● RECORDS FOR PROCESSING:
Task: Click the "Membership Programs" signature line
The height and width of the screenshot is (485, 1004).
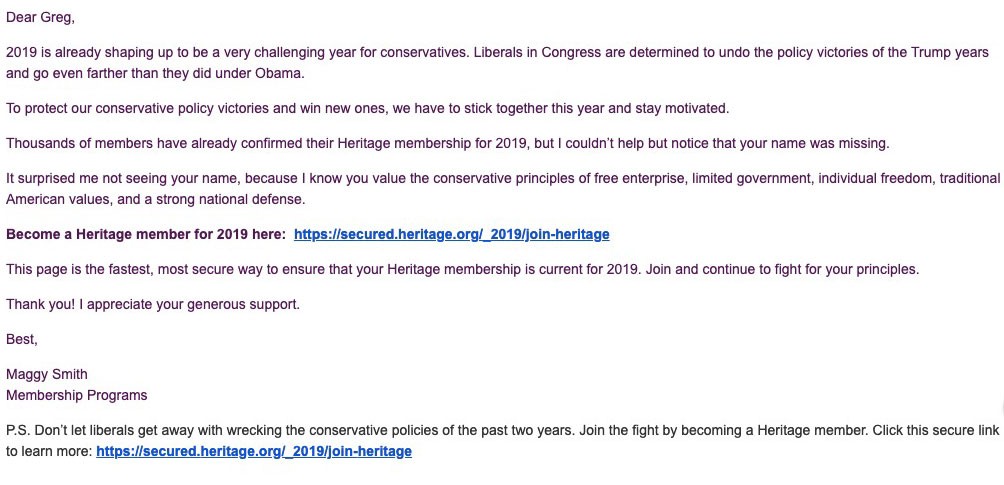Action: coord(77,395)
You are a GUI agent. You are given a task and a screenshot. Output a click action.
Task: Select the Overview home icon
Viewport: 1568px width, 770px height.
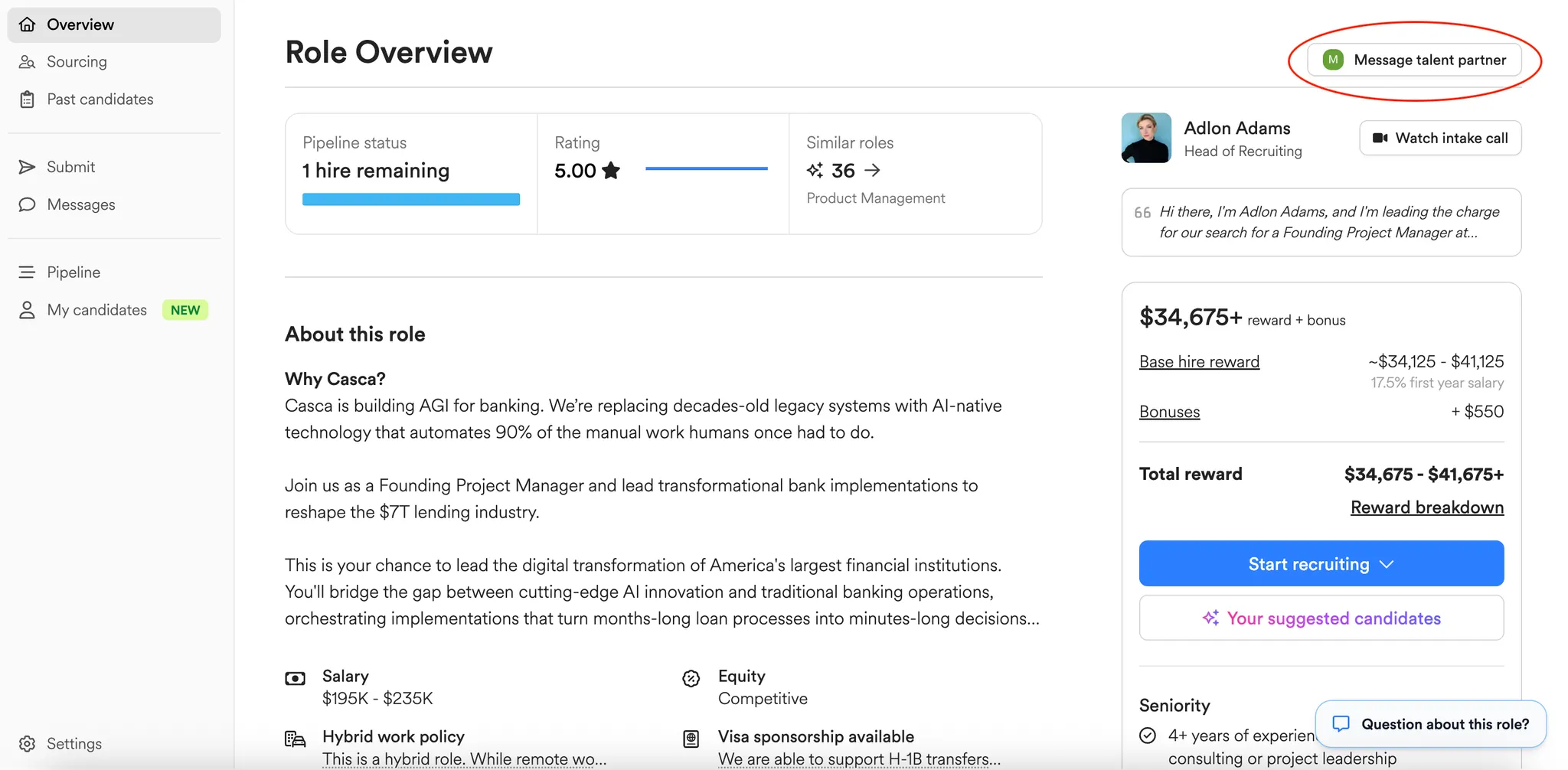pyautogui.click(x=28, y=24)
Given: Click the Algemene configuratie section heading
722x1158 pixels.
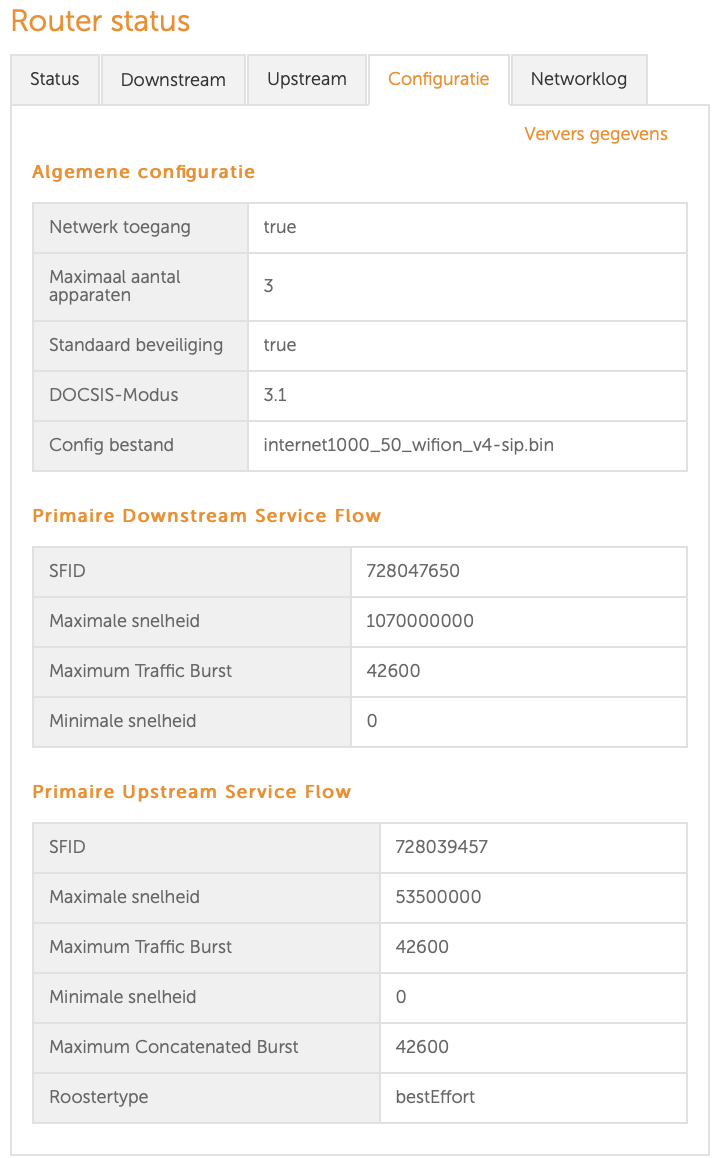Looking at the screenshot, I should [x=144, y=172].
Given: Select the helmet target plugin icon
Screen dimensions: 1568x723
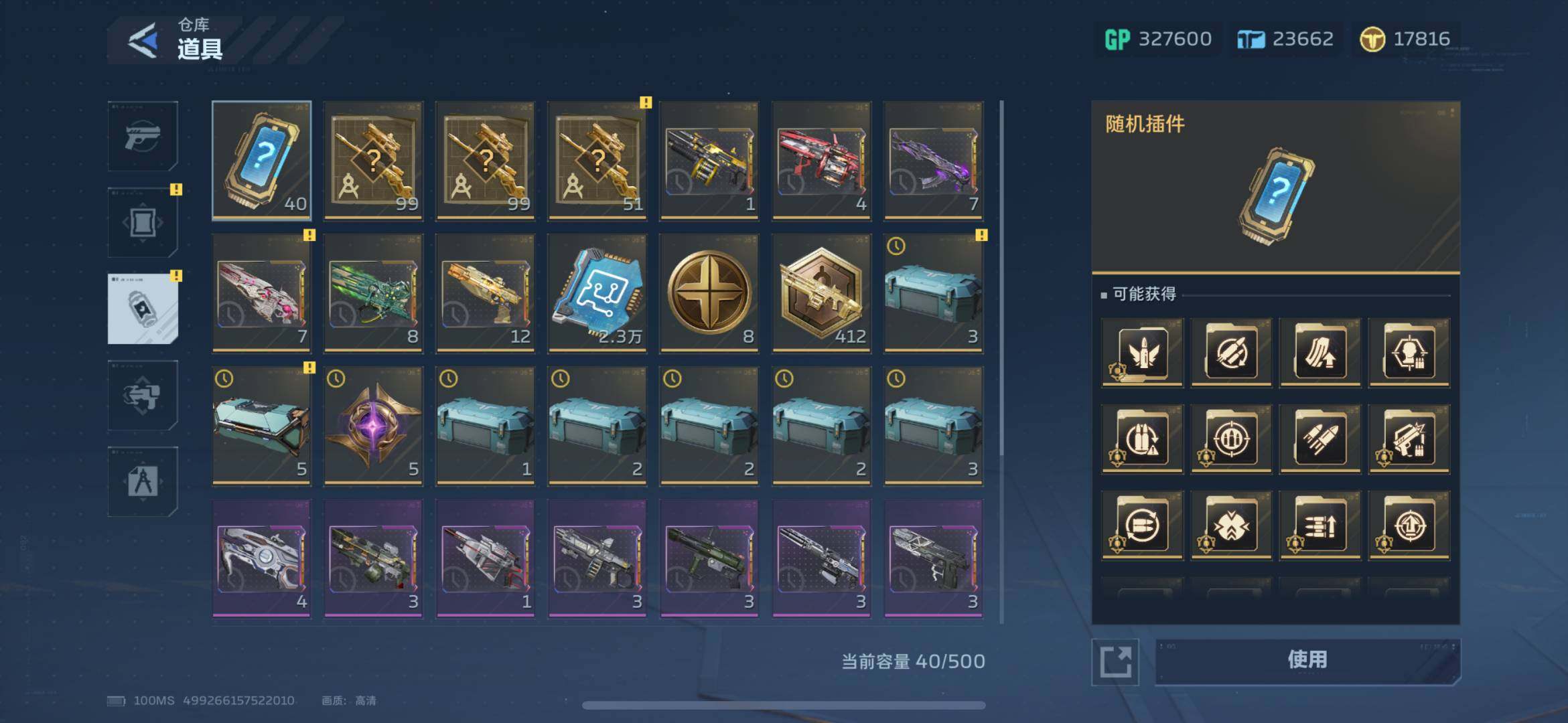Looking at the screenshot, I should 1409,352.
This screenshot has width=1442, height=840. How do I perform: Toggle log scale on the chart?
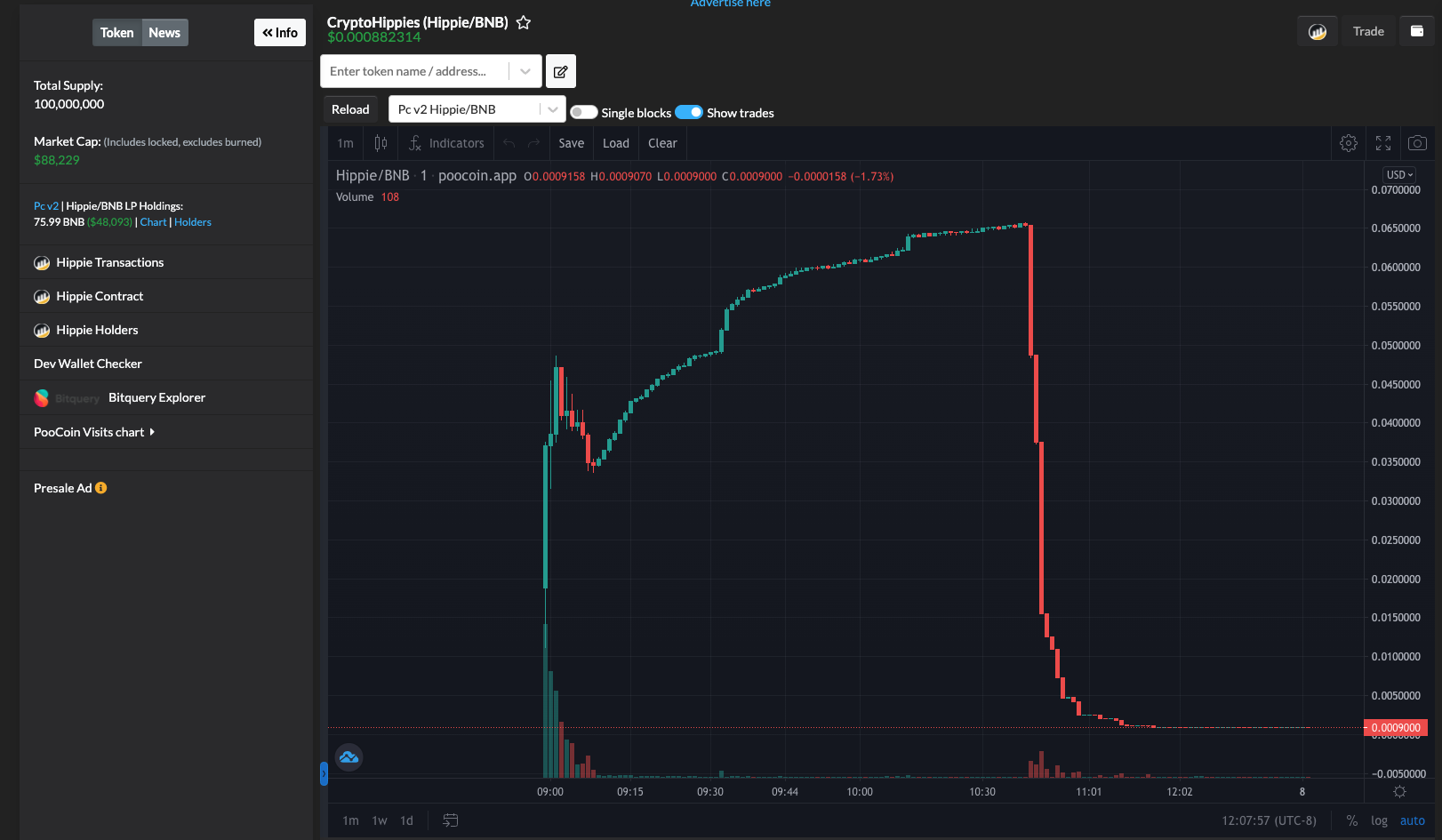(x=1379, y=820)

● TASK OBJECTIVE: Format the data above, from the line containing "This screenshot has" through the end, as a numbered list with blank lines omitted and the pictures left out.

● RESULT:
1. This screenshot has width=1442, height=840. How do I perform: Toggle log scale on the chart?
2. (x=1379, y=820)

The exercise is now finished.